ACTIVITY » Set down a faithful copy of every record below, with no images.

== == ==

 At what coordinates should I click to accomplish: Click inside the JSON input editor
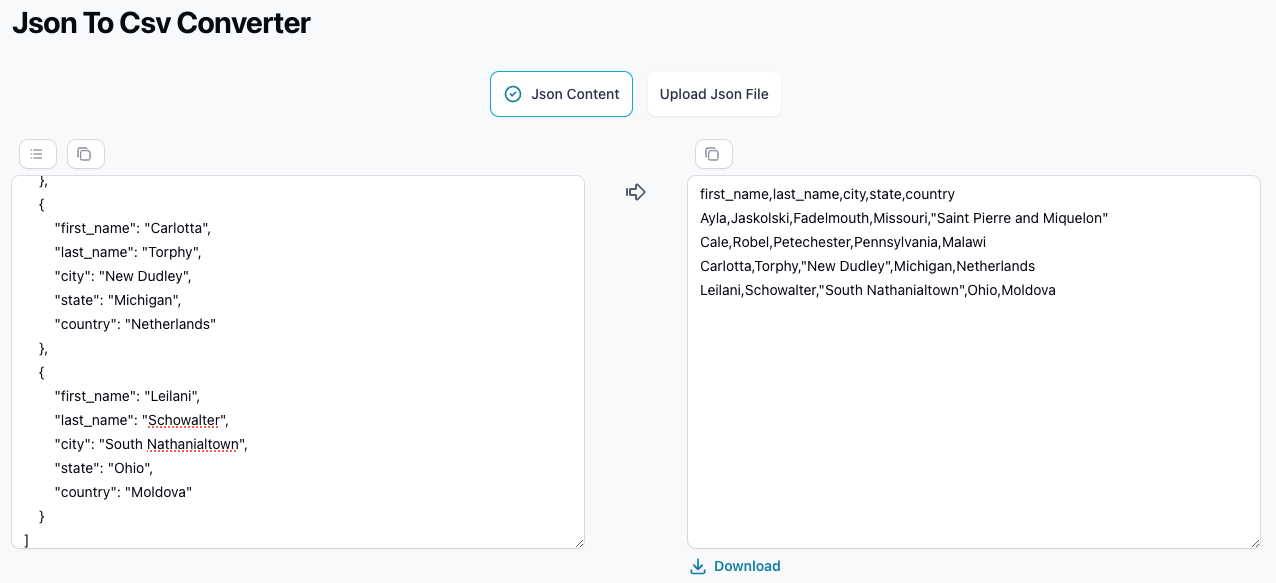coord(300,360)
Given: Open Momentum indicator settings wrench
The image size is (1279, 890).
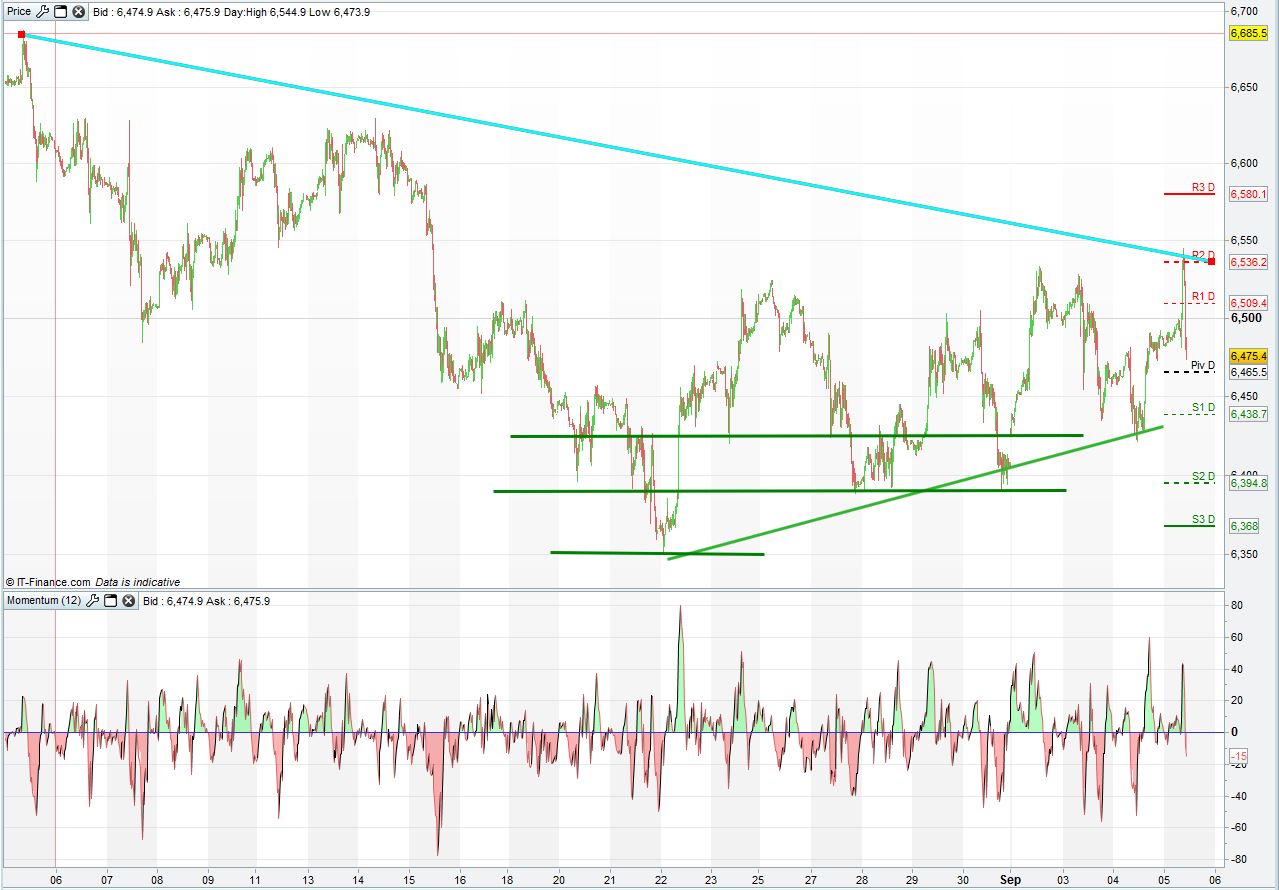Looking at the screenshot, I should [x=93, y=601].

== == ==

EXPECTED ANSWER »
 At what coordinates should I click to accomplish: Click inside the JSON input editor
coord(300,360)
Given: Open Momentum indicator settings wrench
The image size is (1279, 890).
Looking at the screenshot, I should [x=93, y=601].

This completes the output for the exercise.